奴隷竜人、父になる

門音日月

奴隷竜人、父になる

第1話 少女は求める

「宜しいですかレーテ様、貴女は大公の客人として、それに相応しい品性を持って行動していただかなくては困ります」

 宿の一室で目の前に立つ、犬人の男の説教が続く。

 それを私は髪を弄りながら聞き流す。

「聞いているのですか、レーテ様。

 ただでさえ奴隷などという卑賤なモノを買うというのに、あのように市井の娘のようにはしゃぐなど」

「仕方ないだろうさね、私はこの街に来るのは初めてなのだもの。見るもの聞く物珍しいのだからね」

「だとしてもです。大公の名に恥を塗るような行為は謹んで頂きます」

 生返事を返し、窓の外へ目をやる。

 宿の窓から見える大通りには多くの人が行き交い、目に見てもわかる賑やかさはその場に混ざりたい誘惑を放っている。

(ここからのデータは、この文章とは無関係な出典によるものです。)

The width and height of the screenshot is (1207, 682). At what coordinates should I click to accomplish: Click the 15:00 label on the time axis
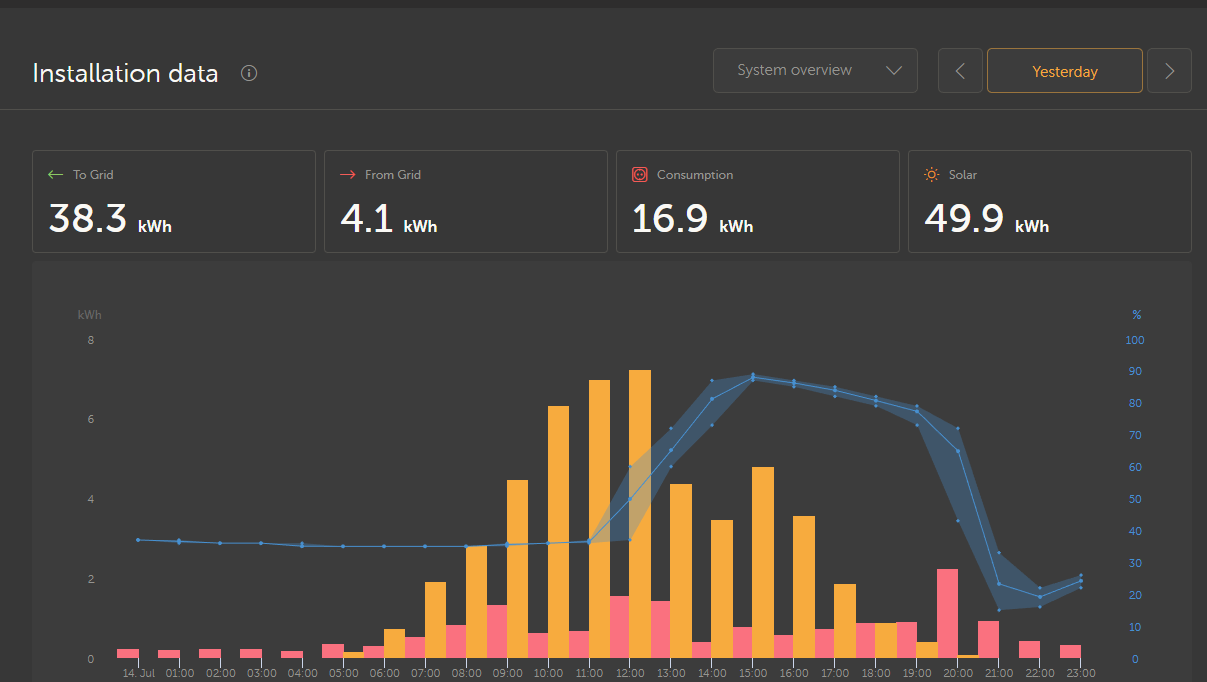tap(753, 673)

 私にとっては人の群れというのは、違う意味でも誘惑的なのだけれども。

「レーテ様、貴女のご要望の品についてはこちらである程度用立てます。ですので、それまでここでお過ごし願います」

「ちょっと待っとくれね。

 宿の部屋で一人で何もしないで待つだなんて、退屈で頭がおかしくなってしまうさね」

「でしたら、宿のものを呼んでお茶やお菓子でも頼まれては?

 もし時間を持てましてしまうようでしたら、本などご用意しましょう」

 特大のため息が出る。

 ただでさせ壁の向こうには誘惑があるというのに、それをお預けされた上、つまらないお茶お菓子に本。たまったものじゃない。

「私がはしゃぎすぎたのは分かったし反省するから、せめて一緒に連れて行っておくれね。

 一人で待つなんて、私には耐えられないさね」

 犬人は疑うような目で私を見る。

「はしゃいで関係のない店になど行こうとなさいませんか?」

「ああ、約束するさね。目的の場所につくまで大人しくしてるさね」

 相手が小さく息を吐くのを見て、期待が胸に芽生える。

「分かりました」

 その言葉を聞いて、私は思わず飛び跳ねそうになるが堪える。

 ここで品良くしておかなくては、本当に留守番をさせられなかねない。

「じゃあ、早く行こうじゃないかね」

 犬人がため息をついているような気がするが、無視しておく。

 一応、少しでもそれらしく見えるよう着ているドレスの裾を直し、無駄に飾り付けられたフード付きのマントを身に着けて、部屋の扉に向かう。

「さあ、早く行こうじゃないかね。時間は無駄にしたらいけないからね」

 いけない、嬉しさで走り出してしまいそうだ。

 でも、ああ、初めて訪れる場所というのはやはり、どこか楽しい気持ちにさせてくれる。